Cops Use Nets to Snag Tourists, Journalists
In their zeal to keep protesters in line, the NYPD has added some unlikely weapons to its arsenal: plastic netting and scores of undercover cops on scooters.
The nets have been used to trap numerous people at demonstrations, including tourists, journalists and legal observers - arrests that have confounded protest organizers and civil rights lawyers.
Donna Lieberman of the New York Civil Liberties Union said police tactics have grown more aggressive as the convention progresses.
The nets were seen first on Sunday, during the massive anti-war march, and again yesterday in lower Manhattan.
Rosaleen Johnson, 64, from Massachusetts got netted with her son, Robert, 29, and his friends, while standing in Times Square Sunday.
"They were charged with disorderly conduct, which was incredible. We were just standing there doing nothing." She was released but Robert spent 36 hours in custody before being released.

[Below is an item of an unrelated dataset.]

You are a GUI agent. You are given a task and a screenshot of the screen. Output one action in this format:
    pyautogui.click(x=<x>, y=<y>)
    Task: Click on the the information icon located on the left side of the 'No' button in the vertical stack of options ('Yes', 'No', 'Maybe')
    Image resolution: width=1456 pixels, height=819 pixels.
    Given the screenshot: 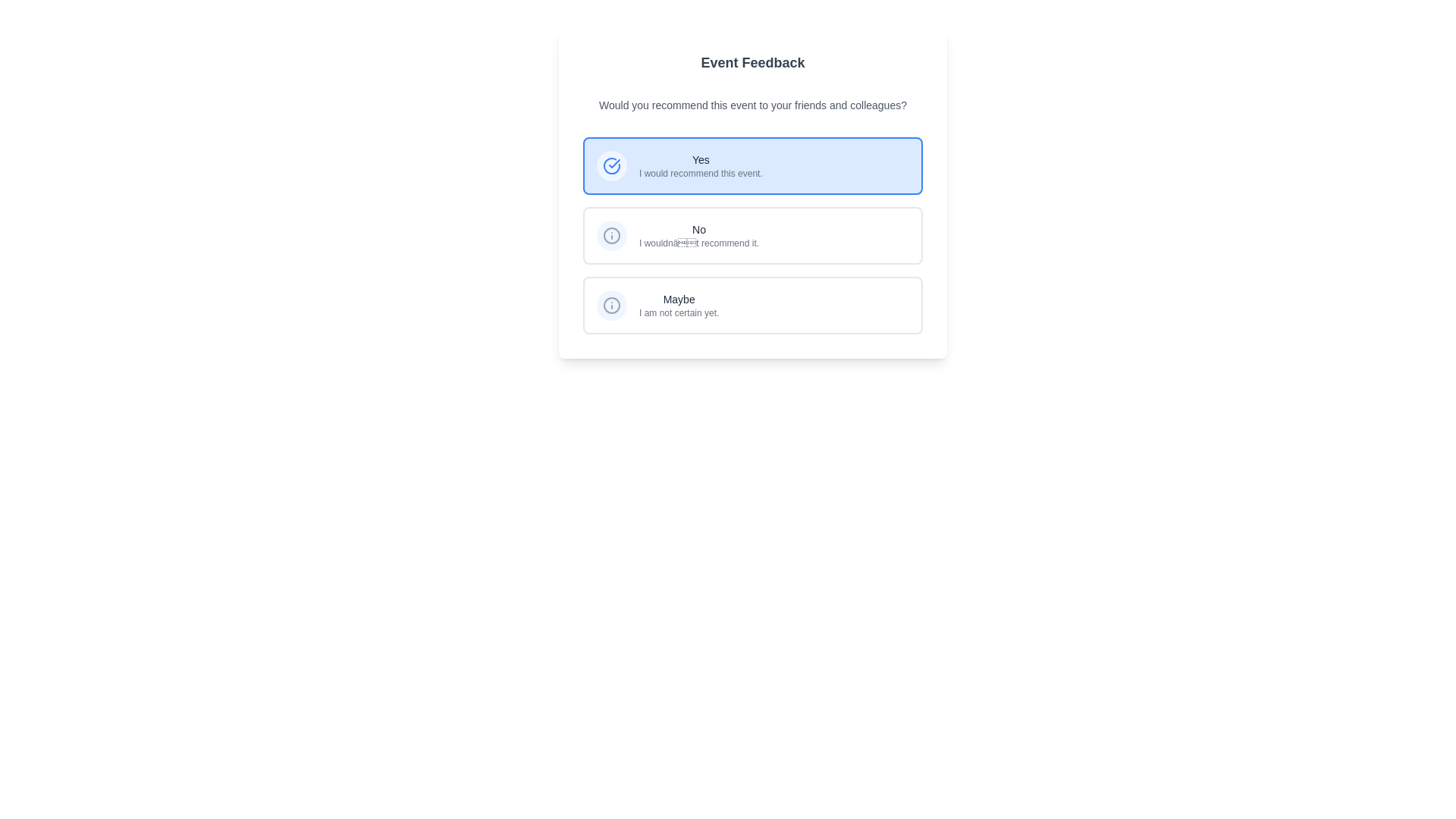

At a protest on Fulton and Church Sts. near Ground Zero yesterday, the NYPD net snagged a handful of tourists and some journalists.
Dan, 22, got caught coming out of the subway: "I'm just a tourist. I have no idea what's going on. I have tickets to 'The Producers' tonight."
Cops claimed they had warned marchers before bringing out the net, but a Daily News reporter who also got caught in the net heard no such warning.
Demonstrators also complained about the use of plainclothes cops on scooters during a Monday protest on Eighth Ave. Video shot by legal observers shows several scooters driving directly into the crowd and running into people.
A detective on one of the scooters was pulled off and badly beaten.
Last night, cops on bicycles plowed into demonstrators at W. 28th St. and Broadway, and at Herald Square, hitting people as they went. A News reporter was jabbed in the ribs with a handlebar at Herald Square. The officers then used the bikes as barricades.
Mayor Bloomberg defended the aggressive tactics yesterday.
"This isn't something like it's supposed to be a fair fight. We have laws," he fumed. "You break the law [and] you're going to find yourself arrested. Period. End of story."